Lie. That’s something people do everywhere. If you want to get ahead you have to earn your decoder ring, which takes about two years, to decipher who is real and who is not.

Or have a rich father. This is another skill, the ability to realize when income doesn’t match the lifestyle that means there’s a rich relative somewhere.

Or sell out and give up. Join the bank. Get married.

Because life is really scary and everything you counted on is resting on quicksand.

You think you know your best friend, you think you can depend upon them, but then they make choices you don’t believe they believe in and in order to survive you’ve got to make all new friends, and that’s hard.

Your parents don’t want to send a check.

And you’re so lonely! You want someone to talk to, someone to understand you. You want love, you see couples everywhere, but you’re in a relationship free zone.

And then you find out your dream isn’t gonna come true. What do you do then?

Hopefully you get practical. Realize that waiting for Mr. or Ms. Right is wrong and life is about settling, and if you’ve got regular sex and companionship and a roof over your head and kids who look up to you you’ve won at the game of life, even if it bears no resemblance to what you thought it was when you graduated from college.

And I don’t want to be in my twenties again, with more questions than answers, but I understand everything in this movie that most people can’t watch because if they slowed down that much and thought about things they’d be on suicide watch.

That’s what America has turned into, a bunch of somnambulant rats who believe if they just get on reality TV or create an app their lives will be complete.

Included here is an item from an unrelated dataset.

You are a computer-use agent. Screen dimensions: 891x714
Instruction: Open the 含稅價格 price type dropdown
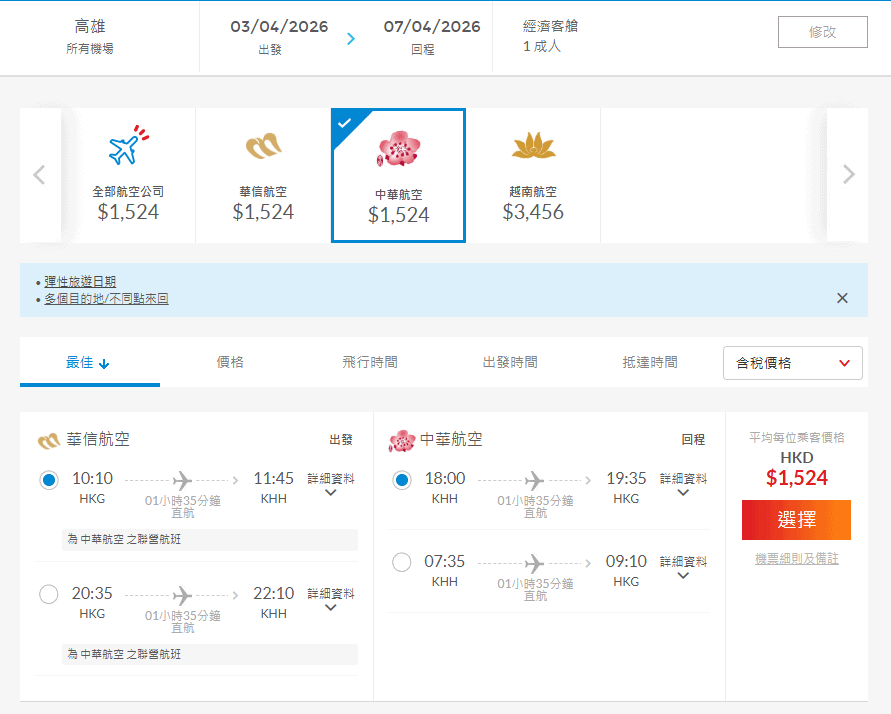tap(792, 363)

But whether this is true or not, few people can achieve these goals, what about the rest of us?

It’s in black and white, no one’s beautiful and so much of it is depressing.

Frances is awkward. Watching her you wince.

But if you’re honest with yourself you get it.

That’s what art used to be, before it became about box office and climbing the financial totem pole. Yup, if I make a popcorn flick that plays around the world maybe I can fly private. And then there are those pooh-poohing ambition, because they’re too scared to look in the mirror and wonder who they could have become, if they only tried.

So I’m not recommending “Frances Ha.” Because you don’t want to watch it. You want to believe if you’re smart enough and work hard enough and want it enough you’ll get it.

But it don’t really happen that way at all.